Confess To Nothing 2026
Die Ikonen des Sludge Metals feiern ihre Premiere im Colos-Saal
Mit einer Mischung aus harten Gitarren, einem satten Schuss Hardcore und Doom-Klängen der Marke Candlemass zementieren Crowbar seit 1989 ihren Status als Pioniere des Sludge-Metal. Die in New Orleans gegründete Band erlebt aktuell ein massives Comeback und ist so erfolgreich wie nie. Vor allem bei der jüngeren Generation scheinen Crowbar durch unermüdliches Touren und Social Media einen Nerv zu treffen. Bei mehr als einer Million monatlichen Hörern und 75 Millionen Streams auf Spotify allein in den letzten zwölf Monaten, 270.000 Followern auf Facebook und 150.000 auf Instagram darf man getrost von einem Hype sprechen - und das ohne neues Album!

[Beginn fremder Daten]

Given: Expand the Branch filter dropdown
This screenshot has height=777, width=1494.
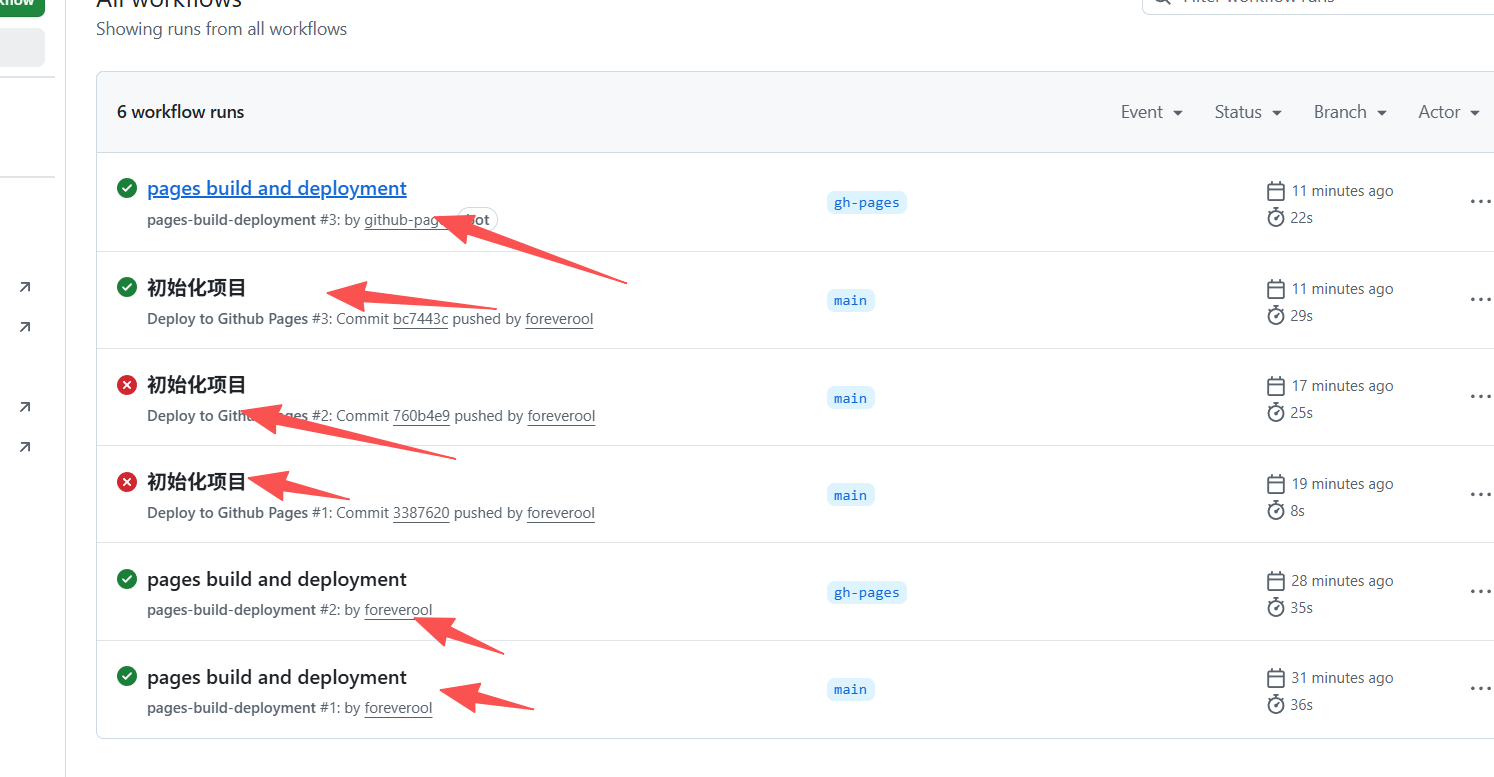Looking at the screenshot, I should point(1350,112).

Die Band selbst hat keine richtige Erklärung für das Phänomen, wie sie im Interview mit dem Rock Hard Magazin erzählt. "Uns ist zwar aufgefallen, dass in den letzten Jahren die Besucherzahlen auf unseren Konzerten und die Verkäufe am Merch-Stand angestiegen sind, aber abgesehen davon haben wir überhaupt nicht gecheckt, was los ist. Ein paar Freunde haben uns dann erzählt, dass wir auf Spotify total durch die Decken gehen. Das konnten wir kaum glauben", sagt Frontmann und Gründungsmitglied Kirk Windstein zum aktuellen Trend. "Seit etwa drei Jahren können wir beobachten, dass die Besucher auf unseren Shows immer jünger werden, was wir großartig finden. Natürlich haben wir uns gefragt, ob wir irgendetwas anders gemacht haben. Aber die Wahrheit ist: Wir haben die selben Sachen gemacht wie seit 36 Jahren. Wir haben weitergemacht wie immer. Umso schöner ist es, wie leidenschaftlich sich gerade die junge Generation gegenüber unserer Musik und Band verhält", so Windstein weiter.
Zum 25. Geburtstag des Albums „Sonic Excess In Its Purest Form“ soll es eine Jubiläumspressung mit buntem Vinyl und weiteren Überraschungen geben - wir sind gespannt!